Keyword search on "axis": report each line of the records that contains it.

[Opening Recorded information section]

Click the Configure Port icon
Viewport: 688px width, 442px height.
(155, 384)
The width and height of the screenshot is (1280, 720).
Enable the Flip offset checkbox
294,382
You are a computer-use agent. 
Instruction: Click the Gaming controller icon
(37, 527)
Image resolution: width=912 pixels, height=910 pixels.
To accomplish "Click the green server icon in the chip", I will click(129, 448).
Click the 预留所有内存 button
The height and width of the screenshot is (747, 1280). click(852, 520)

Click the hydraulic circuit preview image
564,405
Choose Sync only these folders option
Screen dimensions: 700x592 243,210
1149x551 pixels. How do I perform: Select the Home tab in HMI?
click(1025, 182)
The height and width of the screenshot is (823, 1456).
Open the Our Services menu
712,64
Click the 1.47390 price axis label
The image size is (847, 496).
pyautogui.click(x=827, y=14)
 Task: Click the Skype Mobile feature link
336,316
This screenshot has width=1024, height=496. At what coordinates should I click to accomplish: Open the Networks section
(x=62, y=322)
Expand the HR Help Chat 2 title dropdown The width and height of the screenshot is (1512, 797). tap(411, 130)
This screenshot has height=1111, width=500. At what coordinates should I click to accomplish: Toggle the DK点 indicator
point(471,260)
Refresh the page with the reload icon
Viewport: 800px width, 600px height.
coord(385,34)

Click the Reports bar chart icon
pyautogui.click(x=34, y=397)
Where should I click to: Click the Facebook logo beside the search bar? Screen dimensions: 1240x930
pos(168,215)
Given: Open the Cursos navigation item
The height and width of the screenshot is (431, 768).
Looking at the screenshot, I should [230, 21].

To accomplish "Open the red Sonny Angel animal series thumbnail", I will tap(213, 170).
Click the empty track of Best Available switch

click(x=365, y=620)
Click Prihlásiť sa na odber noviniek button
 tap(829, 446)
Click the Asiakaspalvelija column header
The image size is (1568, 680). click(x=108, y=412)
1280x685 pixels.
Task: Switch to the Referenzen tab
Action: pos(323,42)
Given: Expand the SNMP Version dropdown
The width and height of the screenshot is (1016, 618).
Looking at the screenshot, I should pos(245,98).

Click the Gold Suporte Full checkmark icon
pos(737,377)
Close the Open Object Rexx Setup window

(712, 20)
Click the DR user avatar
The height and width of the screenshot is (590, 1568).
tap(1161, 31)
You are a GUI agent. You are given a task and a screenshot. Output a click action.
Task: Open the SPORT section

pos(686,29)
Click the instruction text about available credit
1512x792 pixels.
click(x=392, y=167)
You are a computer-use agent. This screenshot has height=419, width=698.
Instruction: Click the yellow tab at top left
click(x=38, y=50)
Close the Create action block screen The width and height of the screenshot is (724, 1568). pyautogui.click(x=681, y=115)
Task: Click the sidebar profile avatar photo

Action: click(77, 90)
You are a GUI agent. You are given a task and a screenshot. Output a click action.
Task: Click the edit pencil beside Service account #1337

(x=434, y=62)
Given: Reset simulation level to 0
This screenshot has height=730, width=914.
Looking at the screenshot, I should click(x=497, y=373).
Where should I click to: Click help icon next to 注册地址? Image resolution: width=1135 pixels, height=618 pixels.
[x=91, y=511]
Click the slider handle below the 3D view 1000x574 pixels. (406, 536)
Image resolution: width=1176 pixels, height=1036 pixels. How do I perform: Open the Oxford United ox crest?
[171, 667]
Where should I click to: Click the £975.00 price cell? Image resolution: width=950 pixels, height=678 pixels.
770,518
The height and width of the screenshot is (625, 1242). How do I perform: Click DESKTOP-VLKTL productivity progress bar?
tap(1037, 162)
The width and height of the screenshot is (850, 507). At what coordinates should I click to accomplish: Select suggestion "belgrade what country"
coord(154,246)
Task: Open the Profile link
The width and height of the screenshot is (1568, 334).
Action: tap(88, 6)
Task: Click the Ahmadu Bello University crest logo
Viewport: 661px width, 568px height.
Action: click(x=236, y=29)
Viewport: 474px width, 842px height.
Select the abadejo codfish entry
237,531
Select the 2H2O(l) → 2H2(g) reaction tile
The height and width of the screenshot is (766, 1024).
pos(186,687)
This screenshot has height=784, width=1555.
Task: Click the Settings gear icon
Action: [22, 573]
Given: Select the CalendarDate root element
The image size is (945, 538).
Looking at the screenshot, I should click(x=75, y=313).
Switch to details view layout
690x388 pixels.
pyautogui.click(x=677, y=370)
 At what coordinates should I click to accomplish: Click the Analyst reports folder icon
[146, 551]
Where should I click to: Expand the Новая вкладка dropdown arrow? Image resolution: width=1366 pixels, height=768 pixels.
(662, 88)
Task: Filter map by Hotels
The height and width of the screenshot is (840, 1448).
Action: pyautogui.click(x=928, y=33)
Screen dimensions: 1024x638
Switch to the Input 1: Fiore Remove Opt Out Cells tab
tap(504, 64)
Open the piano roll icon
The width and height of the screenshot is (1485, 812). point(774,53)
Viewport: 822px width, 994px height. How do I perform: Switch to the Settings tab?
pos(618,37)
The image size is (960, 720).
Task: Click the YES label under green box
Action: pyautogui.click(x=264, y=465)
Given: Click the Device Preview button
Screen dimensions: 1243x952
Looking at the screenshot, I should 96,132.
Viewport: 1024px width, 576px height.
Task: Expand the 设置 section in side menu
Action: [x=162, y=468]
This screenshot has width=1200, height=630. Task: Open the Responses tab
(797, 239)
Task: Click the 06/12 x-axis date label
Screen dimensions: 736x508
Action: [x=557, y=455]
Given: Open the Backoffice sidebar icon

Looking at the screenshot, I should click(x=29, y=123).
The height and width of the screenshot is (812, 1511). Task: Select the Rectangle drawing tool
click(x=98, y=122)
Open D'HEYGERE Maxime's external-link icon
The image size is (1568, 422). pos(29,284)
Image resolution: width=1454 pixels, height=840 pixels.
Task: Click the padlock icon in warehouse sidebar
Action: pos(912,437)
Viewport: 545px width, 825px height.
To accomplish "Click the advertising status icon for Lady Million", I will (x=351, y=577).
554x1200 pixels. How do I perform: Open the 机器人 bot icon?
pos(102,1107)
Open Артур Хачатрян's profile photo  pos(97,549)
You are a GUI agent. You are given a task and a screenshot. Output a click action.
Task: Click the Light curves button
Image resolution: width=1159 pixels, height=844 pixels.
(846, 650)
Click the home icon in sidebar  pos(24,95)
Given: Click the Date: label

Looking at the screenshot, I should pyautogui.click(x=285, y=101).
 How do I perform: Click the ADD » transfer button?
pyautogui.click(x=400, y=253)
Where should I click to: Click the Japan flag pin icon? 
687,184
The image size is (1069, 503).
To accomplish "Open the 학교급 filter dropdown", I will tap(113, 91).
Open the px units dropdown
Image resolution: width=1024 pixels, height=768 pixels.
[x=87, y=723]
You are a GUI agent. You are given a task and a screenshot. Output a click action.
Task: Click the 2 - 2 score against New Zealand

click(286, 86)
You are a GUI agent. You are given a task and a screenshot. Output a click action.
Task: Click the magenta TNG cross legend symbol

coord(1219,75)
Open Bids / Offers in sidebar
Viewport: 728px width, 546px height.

[Closing Recorded information section]

Response for this exercise:
Click the 1.47390 price axis label
Task: Click the 06/12 x-axis date label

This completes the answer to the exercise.